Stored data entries
-*-
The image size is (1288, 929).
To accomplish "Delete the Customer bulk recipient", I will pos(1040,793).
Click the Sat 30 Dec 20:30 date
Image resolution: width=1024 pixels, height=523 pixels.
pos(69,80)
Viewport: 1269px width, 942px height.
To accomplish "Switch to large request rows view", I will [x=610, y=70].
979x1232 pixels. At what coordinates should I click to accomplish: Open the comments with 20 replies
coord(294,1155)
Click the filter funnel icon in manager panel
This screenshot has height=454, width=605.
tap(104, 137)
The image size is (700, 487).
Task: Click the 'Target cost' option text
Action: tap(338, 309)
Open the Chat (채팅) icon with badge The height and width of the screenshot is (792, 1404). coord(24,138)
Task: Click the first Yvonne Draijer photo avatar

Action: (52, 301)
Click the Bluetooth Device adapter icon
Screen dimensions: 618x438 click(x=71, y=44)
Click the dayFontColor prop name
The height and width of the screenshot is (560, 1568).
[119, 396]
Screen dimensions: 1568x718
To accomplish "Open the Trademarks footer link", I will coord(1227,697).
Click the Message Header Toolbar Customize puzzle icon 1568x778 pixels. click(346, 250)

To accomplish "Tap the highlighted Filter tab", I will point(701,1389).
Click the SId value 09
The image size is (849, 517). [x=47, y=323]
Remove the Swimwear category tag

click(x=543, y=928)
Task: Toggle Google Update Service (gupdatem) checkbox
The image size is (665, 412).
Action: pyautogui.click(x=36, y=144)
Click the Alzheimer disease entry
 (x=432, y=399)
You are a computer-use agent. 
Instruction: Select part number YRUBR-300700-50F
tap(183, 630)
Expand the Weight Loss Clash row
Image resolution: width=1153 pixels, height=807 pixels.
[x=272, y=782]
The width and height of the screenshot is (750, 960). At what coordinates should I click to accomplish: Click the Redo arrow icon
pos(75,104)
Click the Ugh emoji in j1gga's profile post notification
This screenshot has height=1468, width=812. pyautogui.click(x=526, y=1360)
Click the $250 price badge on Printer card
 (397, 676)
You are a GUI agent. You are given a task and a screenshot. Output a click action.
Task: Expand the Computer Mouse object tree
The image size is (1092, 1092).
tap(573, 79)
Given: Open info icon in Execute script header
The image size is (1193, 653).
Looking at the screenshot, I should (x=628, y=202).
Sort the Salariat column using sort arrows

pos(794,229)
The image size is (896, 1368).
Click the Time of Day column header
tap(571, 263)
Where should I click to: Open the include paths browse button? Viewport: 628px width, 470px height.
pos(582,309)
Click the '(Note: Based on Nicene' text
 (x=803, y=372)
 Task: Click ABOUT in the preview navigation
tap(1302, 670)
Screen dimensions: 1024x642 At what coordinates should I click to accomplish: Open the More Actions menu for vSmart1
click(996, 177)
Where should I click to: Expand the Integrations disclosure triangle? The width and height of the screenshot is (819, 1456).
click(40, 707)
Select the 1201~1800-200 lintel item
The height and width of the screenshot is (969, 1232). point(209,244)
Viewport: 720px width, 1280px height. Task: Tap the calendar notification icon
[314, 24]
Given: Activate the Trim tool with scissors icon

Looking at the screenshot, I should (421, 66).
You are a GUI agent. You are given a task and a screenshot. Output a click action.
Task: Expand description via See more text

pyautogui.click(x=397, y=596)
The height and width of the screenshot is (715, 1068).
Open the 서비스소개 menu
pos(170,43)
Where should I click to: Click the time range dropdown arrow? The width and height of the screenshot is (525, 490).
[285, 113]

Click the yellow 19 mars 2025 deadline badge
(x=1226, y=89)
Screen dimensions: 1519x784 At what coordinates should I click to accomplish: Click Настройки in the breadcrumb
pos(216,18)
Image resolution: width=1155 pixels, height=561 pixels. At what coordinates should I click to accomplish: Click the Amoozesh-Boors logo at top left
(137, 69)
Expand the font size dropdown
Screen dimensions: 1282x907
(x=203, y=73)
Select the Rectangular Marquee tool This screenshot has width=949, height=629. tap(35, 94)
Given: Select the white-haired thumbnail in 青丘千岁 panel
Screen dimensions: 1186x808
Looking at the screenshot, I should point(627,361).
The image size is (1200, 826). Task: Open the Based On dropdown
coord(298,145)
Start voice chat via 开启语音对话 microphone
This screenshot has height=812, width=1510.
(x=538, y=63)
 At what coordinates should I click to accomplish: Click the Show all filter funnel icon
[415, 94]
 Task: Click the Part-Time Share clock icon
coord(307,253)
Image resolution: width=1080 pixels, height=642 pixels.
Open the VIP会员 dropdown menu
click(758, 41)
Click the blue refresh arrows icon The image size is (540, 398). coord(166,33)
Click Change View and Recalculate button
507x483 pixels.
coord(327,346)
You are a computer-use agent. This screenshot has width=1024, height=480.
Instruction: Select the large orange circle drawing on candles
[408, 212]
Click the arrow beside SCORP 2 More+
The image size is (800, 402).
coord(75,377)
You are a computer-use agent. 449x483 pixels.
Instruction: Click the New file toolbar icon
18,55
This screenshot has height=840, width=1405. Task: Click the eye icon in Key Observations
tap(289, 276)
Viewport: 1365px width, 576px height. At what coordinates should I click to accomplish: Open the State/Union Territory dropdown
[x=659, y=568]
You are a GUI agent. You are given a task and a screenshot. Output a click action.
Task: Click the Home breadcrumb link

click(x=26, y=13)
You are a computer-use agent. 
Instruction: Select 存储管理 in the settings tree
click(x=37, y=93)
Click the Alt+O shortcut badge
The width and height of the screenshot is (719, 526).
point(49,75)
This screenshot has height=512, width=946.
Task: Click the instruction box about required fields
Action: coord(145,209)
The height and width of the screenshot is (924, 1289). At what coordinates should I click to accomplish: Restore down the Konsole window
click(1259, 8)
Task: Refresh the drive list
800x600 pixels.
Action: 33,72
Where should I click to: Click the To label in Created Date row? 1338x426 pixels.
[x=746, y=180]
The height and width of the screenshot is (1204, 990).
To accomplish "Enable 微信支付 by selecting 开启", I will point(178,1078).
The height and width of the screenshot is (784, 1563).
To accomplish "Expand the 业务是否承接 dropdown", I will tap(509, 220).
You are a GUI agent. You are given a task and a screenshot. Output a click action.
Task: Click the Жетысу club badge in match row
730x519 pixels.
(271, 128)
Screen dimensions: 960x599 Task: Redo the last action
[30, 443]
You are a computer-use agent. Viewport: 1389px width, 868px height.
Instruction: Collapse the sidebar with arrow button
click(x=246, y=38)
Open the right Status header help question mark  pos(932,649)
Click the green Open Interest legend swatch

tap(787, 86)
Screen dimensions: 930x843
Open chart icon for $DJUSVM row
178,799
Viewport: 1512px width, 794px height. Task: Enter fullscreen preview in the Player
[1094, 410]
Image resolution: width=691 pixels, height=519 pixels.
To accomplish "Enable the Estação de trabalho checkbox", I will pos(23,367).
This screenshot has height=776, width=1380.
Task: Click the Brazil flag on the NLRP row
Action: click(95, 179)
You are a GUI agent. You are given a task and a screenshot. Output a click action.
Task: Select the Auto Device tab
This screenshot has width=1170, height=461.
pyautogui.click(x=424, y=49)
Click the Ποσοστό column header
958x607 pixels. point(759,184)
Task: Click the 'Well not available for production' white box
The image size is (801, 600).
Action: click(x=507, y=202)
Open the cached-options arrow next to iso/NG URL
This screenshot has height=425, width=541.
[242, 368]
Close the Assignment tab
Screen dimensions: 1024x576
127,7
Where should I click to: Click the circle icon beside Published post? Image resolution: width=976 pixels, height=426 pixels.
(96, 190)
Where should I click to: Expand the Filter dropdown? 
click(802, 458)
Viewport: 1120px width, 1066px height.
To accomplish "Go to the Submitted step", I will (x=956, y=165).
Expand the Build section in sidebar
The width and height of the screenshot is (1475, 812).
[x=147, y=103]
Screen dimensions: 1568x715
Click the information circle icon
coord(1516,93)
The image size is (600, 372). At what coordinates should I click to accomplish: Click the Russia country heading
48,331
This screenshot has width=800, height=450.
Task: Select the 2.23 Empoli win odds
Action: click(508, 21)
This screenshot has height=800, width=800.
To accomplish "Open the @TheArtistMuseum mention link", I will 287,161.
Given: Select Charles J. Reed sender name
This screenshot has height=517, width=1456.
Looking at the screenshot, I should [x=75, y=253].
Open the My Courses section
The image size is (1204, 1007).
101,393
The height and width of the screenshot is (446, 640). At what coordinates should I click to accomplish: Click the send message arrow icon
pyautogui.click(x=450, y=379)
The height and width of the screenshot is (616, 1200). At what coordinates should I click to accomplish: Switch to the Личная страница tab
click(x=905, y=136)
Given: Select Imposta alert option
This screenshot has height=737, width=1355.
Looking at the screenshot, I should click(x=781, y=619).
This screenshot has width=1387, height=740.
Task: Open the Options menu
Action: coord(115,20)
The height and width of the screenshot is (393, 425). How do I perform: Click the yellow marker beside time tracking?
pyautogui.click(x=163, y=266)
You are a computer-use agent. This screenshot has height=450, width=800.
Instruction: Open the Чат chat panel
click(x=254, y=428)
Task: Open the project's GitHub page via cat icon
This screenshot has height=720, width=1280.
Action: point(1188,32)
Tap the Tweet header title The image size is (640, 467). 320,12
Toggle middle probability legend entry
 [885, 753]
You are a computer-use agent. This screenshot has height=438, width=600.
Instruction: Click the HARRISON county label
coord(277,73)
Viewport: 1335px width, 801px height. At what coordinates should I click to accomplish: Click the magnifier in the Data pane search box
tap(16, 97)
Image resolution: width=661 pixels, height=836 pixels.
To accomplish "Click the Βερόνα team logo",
-*-
### [Directions]
What you return must match, line for line, the data from the line containing "Viewport: 1335px width, 801px" to its end, both ends included.

### [Your solution]
Viewport: 1335px width, 801px height. At what coordinates should I click to accomplish: Click the magnifier in the Data pane search box
tap(16, 97)
Image resolution: width=661 pixels, height=836 pixels.
To accomplish "Click the Βερόνα team logo",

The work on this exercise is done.